FRACTION: eFficient decentRAlized proCessing of high-velociTy streamIng data spread across heterogeneous persONal data vaults

Keywords: Artificial Intelligence, AI, Privacy, Semantic Web, Solid, Web, decentralization, reasoning, Scalability, Decentralized reasoning, Logic, Performance, Personal Data

Promotors: Femke Ongenae, Pieter Bonte

Students: max 2

Problem

There are increasing concerns about the centralization of personal data that has resulted from over a decade of Big Data thinking, substantiated by data scandals, e.g. Cambridge Analytica. This instigates a paradigm shift toward decentralization of personal data. People must be able to control their own personal data vault, in which they guard all public and private data they or others create about them. These vaults allow individuals to decide at every moment to which people and organizations they selectively grant read or write access to specific documents. Companies can still use that data, without needing to collect or control it themselves, since they can ask permission to access the pieces of data. Data vaults are not limited to personal data. Sensors and companies can exploit the same storage principle.

From a technical perspective, the data analytics effort will thus shift from processing a centralized very large data set, towards processing a very large number of small and individually permissioned data sets. Moreover, decentralized data is inherently varied, as there exists no central agreement on data formats. As such the key to sustainability is that every data vault provider implements a universally accepted standard. As such each service provider can also adopt this standard and thus request and process data from any data pod provider, with the person’s permission. Solid provides a collection of standards and data formats/vocabularies that allow to set up data vaults that store data in the form of documents with the appropriate access control mechanisms, e.g. identity, authentication, permission lists, etc. In Solid each vault stores data in the form of documents containing Linked Data. Semantic Web reasoning techniques, exploiting the explicit semantics of Linked Data, can be employed to perform data analysis. Semantic Web schema/ontology alignment through reasoning is thus essential to decentralized data, as each vault is maintained individually, making it impossible for each data vault to use the same data format as in a centralized scenario. While the community is currently gaining momentum and rapidly realizing decentralized solutions for the storage and querying of data in personal vaults, fundamental research questions arise from a service provisioning viewpoint concerning the scalable and performant processing of all the decentralized data.

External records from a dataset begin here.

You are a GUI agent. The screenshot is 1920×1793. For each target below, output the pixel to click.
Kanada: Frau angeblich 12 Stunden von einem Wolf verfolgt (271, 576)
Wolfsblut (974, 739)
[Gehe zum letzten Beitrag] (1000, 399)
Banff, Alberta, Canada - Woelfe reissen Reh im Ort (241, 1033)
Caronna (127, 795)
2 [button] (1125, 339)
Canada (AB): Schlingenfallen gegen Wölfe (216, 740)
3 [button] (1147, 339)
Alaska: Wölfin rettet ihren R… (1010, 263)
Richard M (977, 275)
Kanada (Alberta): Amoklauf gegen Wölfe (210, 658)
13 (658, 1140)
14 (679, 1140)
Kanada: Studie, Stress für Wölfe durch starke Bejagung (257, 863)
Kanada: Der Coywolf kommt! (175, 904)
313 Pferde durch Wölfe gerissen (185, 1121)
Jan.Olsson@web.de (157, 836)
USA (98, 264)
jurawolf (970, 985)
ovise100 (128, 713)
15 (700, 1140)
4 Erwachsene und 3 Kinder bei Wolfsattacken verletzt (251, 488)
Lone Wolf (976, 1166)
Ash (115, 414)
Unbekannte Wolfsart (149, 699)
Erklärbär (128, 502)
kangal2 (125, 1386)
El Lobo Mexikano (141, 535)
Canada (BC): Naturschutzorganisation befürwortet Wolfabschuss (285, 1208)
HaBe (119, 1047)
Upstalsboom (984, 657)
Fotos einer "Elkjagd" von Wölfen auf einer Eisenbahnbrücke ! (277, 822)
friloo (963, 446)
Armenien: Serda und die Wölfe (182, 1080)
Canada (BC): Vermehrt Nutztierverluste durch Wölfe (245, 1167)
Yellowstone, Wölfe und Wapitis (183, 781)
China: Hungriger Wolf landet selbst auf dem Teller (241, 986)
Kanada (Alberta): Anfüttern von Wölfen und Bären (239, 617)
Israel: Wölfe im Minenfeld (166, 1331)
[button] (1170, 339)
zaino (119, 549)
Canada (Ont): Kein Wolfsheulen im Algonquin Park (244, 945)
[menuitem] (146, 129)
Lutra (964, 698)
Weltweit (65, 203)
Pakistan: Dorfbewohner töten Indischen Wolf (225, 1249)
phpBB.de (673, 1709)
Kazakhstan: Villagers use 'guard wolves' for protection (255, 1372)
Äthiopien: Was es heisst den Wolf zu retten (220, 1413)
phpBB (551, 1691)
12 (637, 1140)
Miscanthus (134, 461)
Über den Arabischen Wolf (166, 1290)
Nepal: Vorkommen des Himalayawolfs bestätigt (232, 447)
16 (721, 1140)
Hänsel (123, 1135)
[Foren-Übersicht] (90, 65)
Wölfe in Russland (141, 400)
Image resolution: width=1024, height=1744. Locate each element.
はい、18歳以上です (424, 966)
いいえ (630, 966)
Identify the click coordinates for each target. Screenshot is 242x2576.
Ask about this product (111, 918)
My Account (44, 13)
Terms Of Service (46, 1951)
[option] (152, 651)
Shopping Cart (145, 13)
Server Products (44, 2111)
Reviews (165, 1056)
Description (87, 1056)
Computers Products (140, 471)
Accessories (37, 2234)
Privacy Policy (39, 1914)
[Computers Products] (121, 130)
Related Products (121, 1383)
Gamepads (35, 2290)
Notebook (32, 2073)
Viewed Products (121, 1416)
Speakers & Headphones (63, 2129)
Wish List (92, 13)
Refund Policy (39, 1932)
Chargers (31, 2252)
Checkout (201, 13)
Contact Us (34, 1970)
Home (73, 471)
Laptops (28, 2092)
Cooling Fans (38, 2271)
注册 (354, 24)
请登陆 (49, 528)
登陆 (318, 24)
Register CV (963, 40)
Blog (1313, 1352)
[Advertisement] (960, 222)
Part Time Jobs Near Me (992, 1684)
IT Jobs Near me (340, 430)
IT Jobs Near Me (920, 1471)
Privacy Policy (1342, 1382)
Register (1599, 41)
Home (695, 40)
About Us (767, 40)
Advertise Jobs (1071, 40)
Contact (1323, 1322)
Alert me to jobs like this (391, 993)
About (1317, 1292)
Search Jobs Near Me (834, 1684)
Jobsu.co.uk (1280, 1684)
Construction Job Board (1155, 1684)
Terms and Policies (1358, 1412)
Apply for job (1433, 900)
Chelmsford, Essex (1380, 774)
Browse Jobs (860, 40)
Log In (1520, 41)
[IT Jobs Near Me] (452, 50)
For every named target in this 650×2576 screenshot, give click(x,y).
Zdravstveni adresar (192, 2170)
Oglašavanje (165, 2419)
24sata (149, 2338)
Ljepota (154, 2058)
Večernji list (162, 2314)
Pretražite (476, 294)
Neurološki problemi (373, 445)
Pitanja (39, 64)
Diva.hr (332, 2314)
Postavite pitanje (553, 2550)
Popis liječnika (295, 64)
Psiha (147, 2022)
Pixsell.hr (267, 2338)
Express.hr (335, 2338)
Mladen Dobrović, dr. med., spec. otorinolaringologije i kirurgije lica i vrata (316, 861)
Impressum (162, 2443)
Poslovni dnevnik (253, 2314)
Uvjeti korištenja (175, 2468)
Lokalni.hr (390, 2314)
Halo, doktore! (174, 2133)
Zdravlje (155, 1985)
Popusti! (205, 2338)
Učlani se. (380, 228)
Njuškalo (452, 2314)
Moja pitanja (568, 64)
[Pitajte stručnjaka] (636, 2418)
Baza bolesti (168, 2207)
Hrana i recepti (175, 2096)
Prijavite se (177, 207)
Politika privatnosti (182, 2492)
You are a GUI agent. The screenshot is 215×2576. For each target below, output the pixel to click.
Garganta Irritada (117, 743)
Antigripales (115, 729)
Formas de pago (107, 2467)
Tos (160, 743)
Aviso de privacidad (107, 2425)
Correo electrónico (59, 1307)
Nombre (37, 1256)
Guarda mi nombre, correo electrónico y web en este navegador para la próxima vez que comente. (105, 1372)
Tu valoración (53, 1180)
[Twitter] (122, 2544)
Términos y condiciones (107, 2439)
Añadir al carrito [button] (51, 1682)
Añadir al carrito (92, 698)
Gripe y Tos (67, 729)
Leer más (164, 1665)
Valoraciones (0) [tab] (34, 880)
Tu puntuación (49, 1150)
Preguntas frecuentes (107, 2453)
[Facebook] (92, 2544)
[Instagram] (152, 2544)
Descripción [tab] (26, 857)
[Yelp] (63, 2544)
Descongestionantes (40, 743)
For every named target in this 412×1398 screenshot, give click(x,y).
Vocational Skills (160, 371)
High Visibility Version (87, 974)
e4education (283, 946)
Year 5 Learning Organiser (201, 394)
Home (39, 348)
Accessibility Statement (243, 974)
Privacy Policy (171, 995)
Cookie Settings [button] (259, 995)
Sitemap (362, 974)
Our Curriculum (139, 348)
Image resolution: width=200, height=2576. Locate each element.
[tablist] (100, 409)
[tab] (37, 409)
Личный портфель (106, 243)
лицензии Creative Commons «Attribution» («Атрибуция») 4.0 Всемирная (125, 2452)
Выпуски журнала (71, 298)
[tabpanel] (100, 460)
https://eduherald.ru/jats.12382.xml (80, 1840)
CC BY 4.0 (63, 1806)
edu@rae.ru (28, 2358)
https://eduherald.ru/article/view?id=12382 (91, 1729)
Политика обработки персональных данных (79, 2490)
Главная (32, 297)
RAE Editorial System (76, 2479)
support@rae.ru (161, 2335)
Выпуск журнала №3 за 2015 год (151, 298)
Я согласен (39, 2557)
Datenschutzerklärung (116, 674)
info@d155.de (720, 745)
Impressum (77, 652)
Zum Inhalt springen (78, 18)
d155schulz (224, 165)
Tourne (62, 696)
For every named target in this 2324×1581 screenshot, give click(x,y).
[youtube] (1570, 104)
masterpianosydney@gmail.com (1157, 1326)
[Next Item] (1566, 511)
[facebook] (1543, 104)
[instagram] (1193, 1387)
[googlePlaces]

Within this thesis, we will look at this problem from a querying perspective: a service provider has an information need, expressed as a query, and wishes it to be answered. This requires solving a federated query and reasoning problem with a high number of independent and varied data sources, requiring more complex algorithms while having less computational power per node than centralized systems. Moreover, companies are increasingly dealing with high velocity streaming data, e.g. collected by sensors or social media streams. There is a need for research on exploiting data locality, processing data close to its production site in order to greatly reduce the amount of data that needs to be transmitted, such that we can achieve low-latency and high-velocity processing.

Goal

In this disseration, we want to address this problem by using a network of query and reasoning agents, each of which can be deployed on any network node and contributes partial results to a query. Processing nodes are heterogeneous, as they can have different processing resources and unpredictable network bandwidths. The solution will need to fully exploit data locality, processing the data close to the source.

The overall aim of the dissertation is to design performant, scalable and transparent Big Data semantic reasoning techniques across decentralized storage and processing nodes in order to pave the way towards realization of the decentralization vision in which every user, company or device stores their data in their own personal data vault. Decentralized Big Data can solve the problems of its centralized counterpart, however, the following four fundamental research objectives need to be addressed in the dissertation:

  • Design of decentralized analytics that can autonomously distribute the data analytics across the data stored in the distributed processing nodes, while hiding the complexity of the network.
  • Investigation of methodologies that exploit the heterogeneity of the decentralized network to achieve scalable and performant decentralized analytics, while maintaining its correctness.